Alternative techniques
While most (>80%) phosphoric acid is produced today via acid treatment of phosphate rock, other methods are available. It can be produced via thermal treatment of rock, which generates acid of a higher purity for the manufacture of high grade chemicals, pharmaceuticals, detergents, food products, and other non-fertilizer products. Most thermal processes involve the addition of steam to the phosphorus burner to produce and maintain a film of condensed polyphosphoric acids which protect the stainless steel burner tower. The products from the burner tower pass directly into a hydration tower where the gaseous phosphorus oxide is absorbed in recycled phosphoric acid. Alternatively, the phosphorus may be burnt in dried air. The phosphorus pentoxide is condensed as a white powder and separately hydrated to phosphoric acid. This method allows heat to be recovered and reused.
However, thermal production of phosphoric acid is much more energy intensive than wet phosphoric acid production, and correspondingly more expensive, and as long as sulphuric acid remains relatively cheap, they are unlikely to make much inroad in phosphate fertilizer production where the purity requirements are lower.
More of the same
Recent disruptions to the traded phosphate market caused by sanctions on Russia pushed up prices in 2022 and led to a major fall in consumption last year. However, this year is expected to see a rebound in demand and overall the long term trend in increased fertilizer demand for phosphate remains unchanged. Brazil has a rising planted area and higher cash crop yields, and India is likely to remain a major consumer and importer, with moves to more balanced nutrient application supporting future growth in phosphate demand. At the same time, Chinese export capacity remains constrained by the government’s determination to ensure continuity of domestic supply by whatever means necessary, while continuing to bear down on more polluting and less efficient domestic capacity.

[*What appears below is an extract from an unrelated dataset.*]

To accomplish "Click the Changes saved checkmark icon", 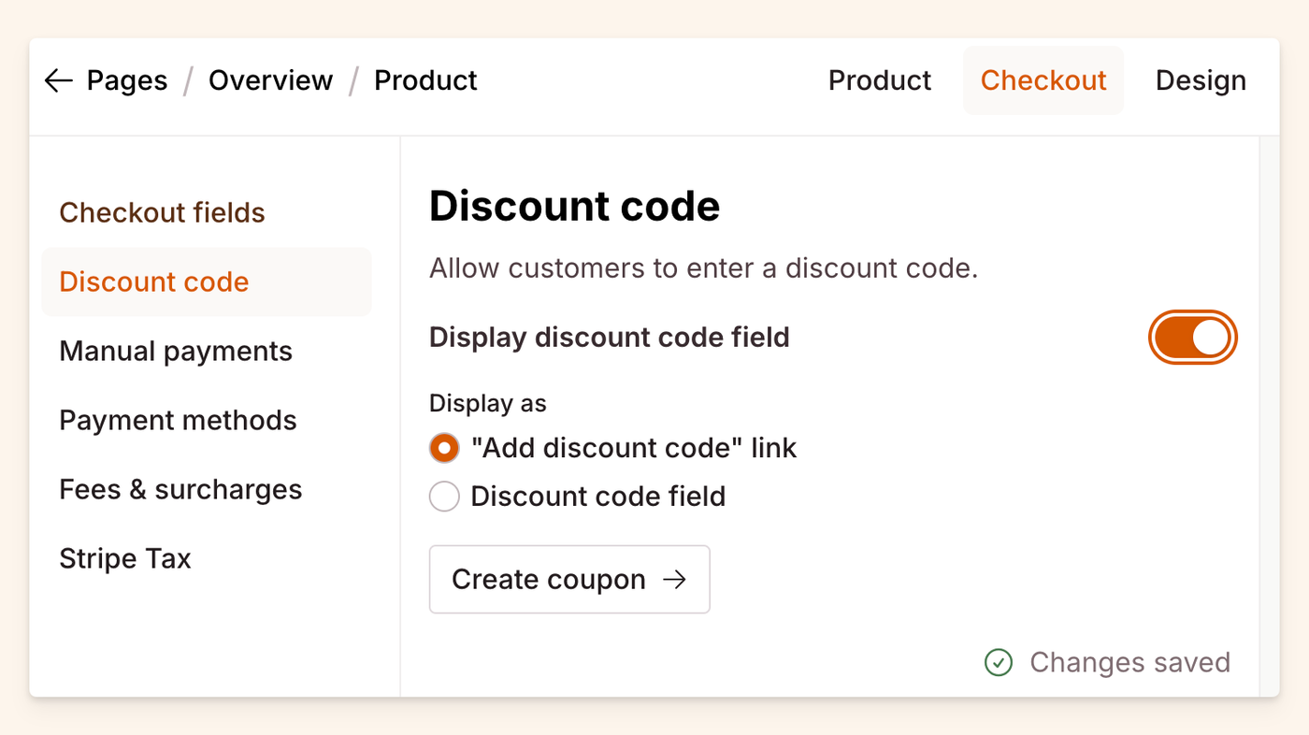I will coord(999,663).
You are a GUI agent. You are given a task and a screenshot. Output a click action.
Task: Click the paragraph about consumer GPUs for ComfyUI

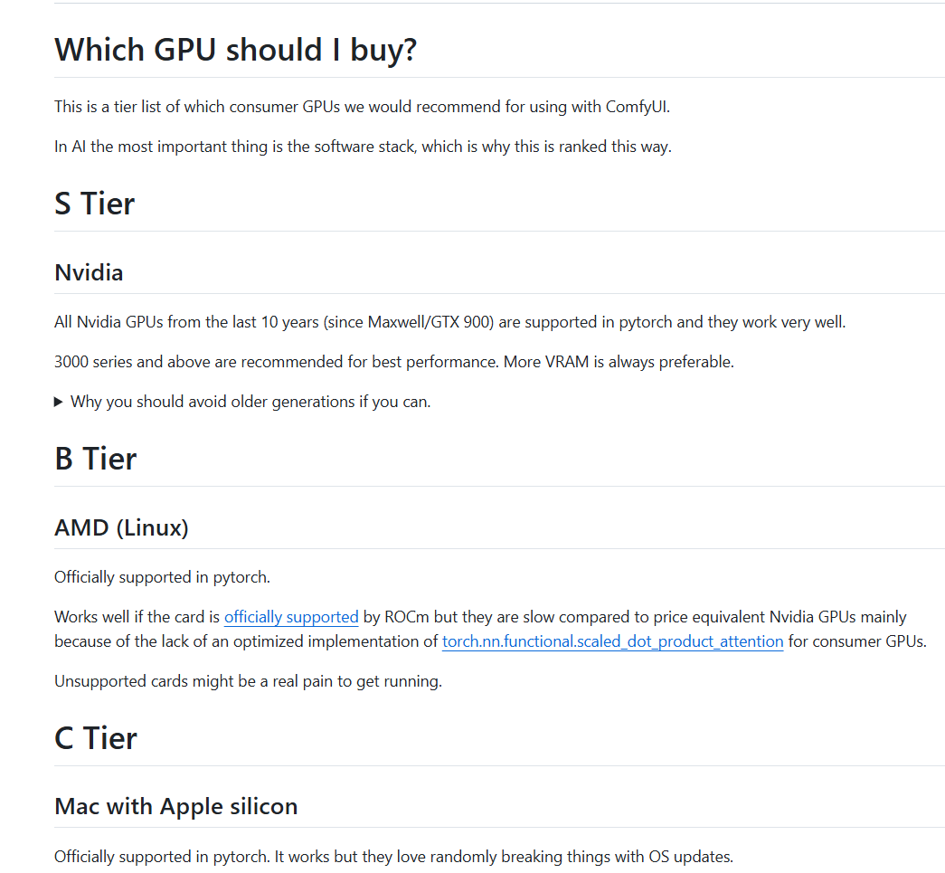363,107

There may be an increased push towards some new projects outside of traditional growth areas like Morocco and the Middle East, driven by concerns over supply security, such as in Brazil. The Arianne Resources Lac a Paul phosphate project is also due to come on-stream in Canada in 2026. There are also indications that China is becoming concerned about its remaining phosphate deposits and may be content to see cuts in downstream capacity over the medium to longer term in order to preserve domestic reserves. However, in spite of some geographical shifts in phosphate production, and side-streams like rare earths recovery, the basic formula of phosphate mine, and sulphuric acid-based fertilizer production looks unlikely to change significantly over the next two decades or more.